▸ What you are asked to do
Skip every picture. Print each line from the one containing "424x239 pixels. At" through the end of the records below, word for word.

####

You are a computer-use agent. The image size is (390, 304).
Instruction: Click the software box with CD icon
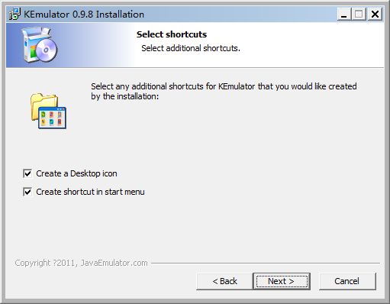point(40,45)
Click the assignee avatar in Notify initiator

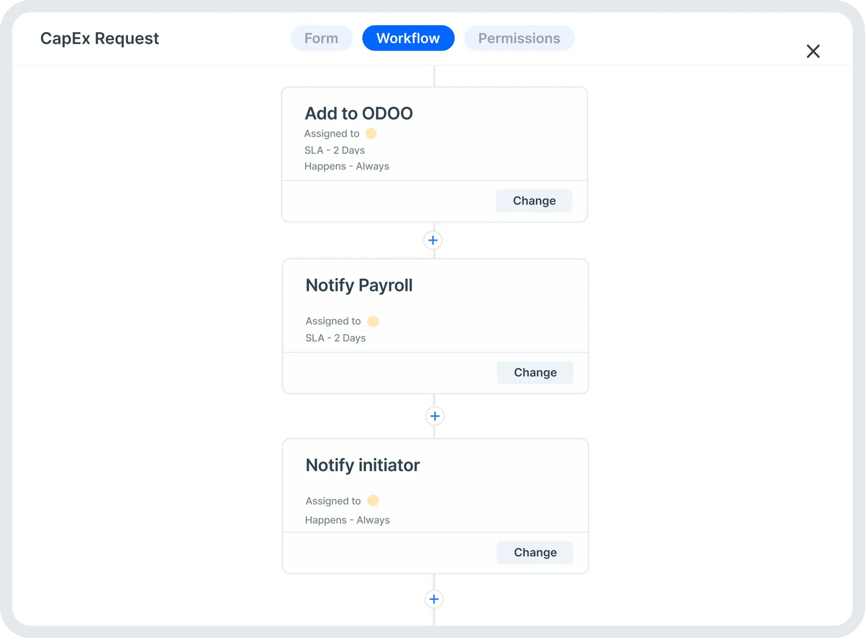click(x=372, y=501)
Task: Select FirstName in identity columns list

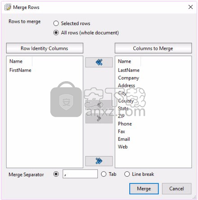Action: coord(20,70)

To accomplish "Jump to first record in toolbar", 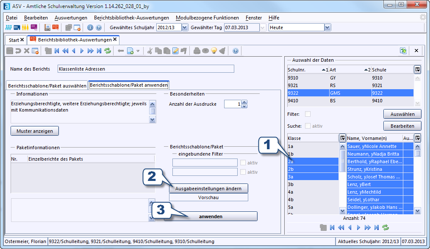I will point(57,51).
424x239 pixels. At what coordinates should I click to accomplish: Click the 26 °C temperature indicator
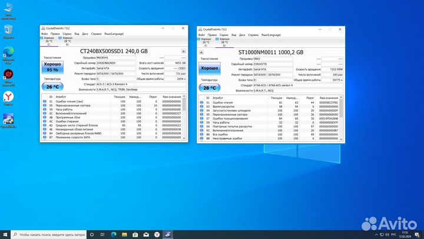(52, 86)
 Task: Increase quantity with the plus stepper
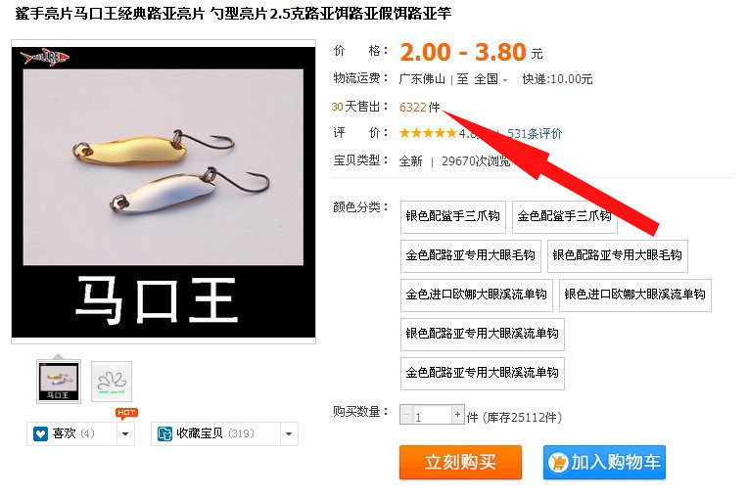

####

▸ Answer section
424x239 pixels. At what coordinates should I click to accomplish: Click the 26 °C temperature indicator
(52, 86)
 Task: Increase quantity with the plus stepper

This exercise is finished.